ICAT: Incident-Case-Grounded Adaptive Testing for Physical-Risk Prediction in Embodied World Models
Zhenglin Lai, Sirui Huang, Yuteng Li, Changxin Huang, Jianqiang Li, Bingzhe Wu

TL;DR
ICAT introduces a method to evaluate and improve physical risk prediction in video-generative world models by grounding testing in real incident data and safety manuals.
Contribution
The paper proposes ICAT, a novel approach that uses structured risk memories from incident reports to enhance safety-critical risk prediction in embodied world models.
Findings
Mainstream models often miss danger mechanisms and severity triggers.
Models tend to miscalibrate severity levels in risk scenarios.

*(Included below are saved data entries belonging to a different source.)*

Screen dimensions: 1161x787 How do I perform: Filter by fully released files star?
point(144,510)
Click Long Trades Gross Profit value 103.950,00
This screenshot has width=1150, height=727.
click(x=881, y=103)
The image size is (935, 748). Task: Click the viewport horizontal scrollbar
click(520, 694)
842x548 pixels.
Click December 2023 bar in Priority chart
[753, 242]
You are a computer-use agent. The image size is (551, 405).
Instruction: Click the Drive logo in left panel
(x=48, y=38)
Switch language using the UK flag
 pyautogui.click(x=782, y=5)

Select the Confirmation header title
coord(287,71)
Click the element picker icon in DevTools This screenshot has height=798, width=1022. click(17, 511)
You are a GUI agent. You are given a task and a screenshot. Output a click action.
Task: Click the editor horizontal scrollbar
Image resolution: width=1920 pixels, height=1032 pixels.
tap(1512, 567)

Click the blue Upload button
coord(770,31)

ICAT-based benchmark reveals significant gaps in current world models' safety predictions.
Abstract
Video-generative world models are increasingly used as neural simulators for embodied planning and policy learning, yet their ability to predict physical risk and severe consequences is rarely evaluated.We find that these models often downplay or omit key danger cues and severe outcomes for hazardous actions, which can induce unsafe preferences during planning and training on imagined rollouts. We propose ICAT, which grounds testing in real incident reports and safety manuals by building structured risk memories and retrieving/composing them to constrain the generation of risk cases with causal chains and severity labels. Experiments on an ICAT-based benchmark show that mainstream world models frequently miss mechanisms and triggering conditions and miscalibrate severity, falling short of the reliability required for safety-critical embodied deployment.